And looks like EF team doesn't plan to support it. Everything will be fine when EF start supporting 2-level caching. But there's no any estimate.

So we can consider other ways to go. For example, use Dapper instead of EF. Or we can fully migrate to it along with linq2db (https://github.com/linq2db/linq2db)

arvand commented 5 years ago

@Leftyx I just saw your post and I may be missing something but did you set 'LoadAllLocaleRecordsOnStartup' to true? If the property is set to true, it will read all the values with one query and with the help of Redis the site will be even faster.

Leftyx commented 5 years ago

@arvand I have 300K products in 350 categories in 4 different languages. Loading too much on startup blows up the server's memory. I had to disable redis, actually, cause things were much worse in terms of performance. This is something other people have complained about. NopCommerce does not store a product in cache but each attribute for the product. That means hitting the cache like crazy an awful lot of times. I had to get back to memory cache.

clearbucketLabs commented 5 years ago

@arvand I have 300K products in 350 categories in 4 different languages. Loading too much on startup blows up the server's memory. I had to disable redis, actually, cause things were much worse in terms of performance. This is something other people have complained about. NopCommerce does not store a product in cache but each attribute for the product. That means hitting the cache like crazy an awful lot of times. I had to get back to memory cache.

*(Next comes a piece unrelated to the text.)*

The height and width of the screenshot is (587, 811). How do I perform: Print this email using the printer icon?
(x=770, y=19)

Yeah, this won't work....and it's rather simple, i mean you just have the stored proc join the language for those items..... you pass the language to the stored procedure then it spits the product out in that language already, no need for cache, memory usage or other BS and would be blazing fast. Same goes for categories and product url/slugs.... why are they all loaded N+1? Makes no sense. plus product queries or cart etc... still hit the DB, it's just the navigational properties that get cached or the language and they run out at the same time, not to mention it still has to rebuild the objects. Excluding prices, i would be caching the whole view..... i've also tried caching whole category view per category for the first 3-4 pages.....this excludes any filters.... but it speeds things up 100x on high traffic sites where most people land there.... with the worse case someone does a filter and it has to query the DB again.

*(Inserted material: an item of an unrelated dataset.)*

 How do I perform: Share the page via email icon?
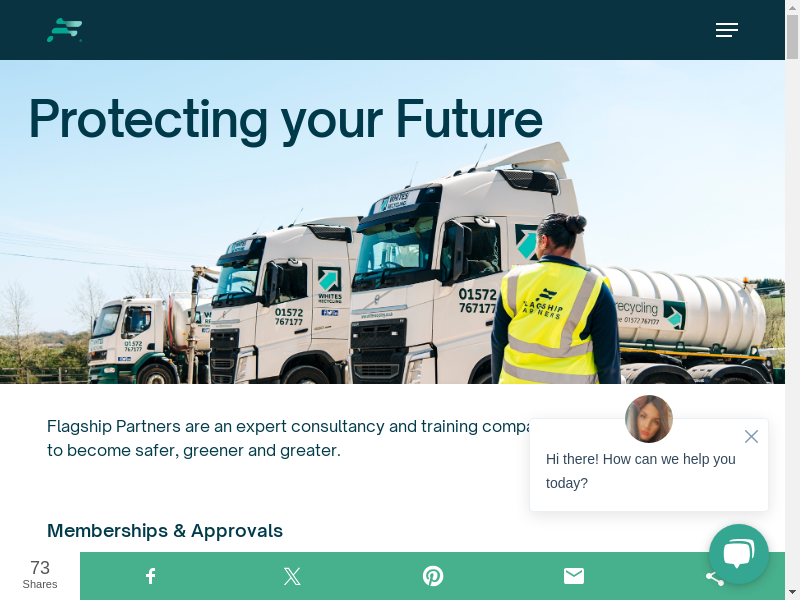point(573,576)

Categories should also be stored as nested sets, not parent > child... look at the recursion going on in this thing.... also product counts need to be stored separate per category as like a cache.

arvand commented 5 years ago

@arvand I have 300K products in 350 categories in 4 different languages. Loading too much on startup blows up the server's memory. I had to disable redis, actually, cause things were much worse in terms of performance. This is something other people have complained about. NopCommerce does not store a product in cache but each attribute for the product. That means hitting the cache like crazy an awful lot of times. I had to get back to memory cache.

The problem you are raising is huge. I could cache everything and still there were performance issues due to nested queries and EF performance, and EF DBcontext is passed everywhere.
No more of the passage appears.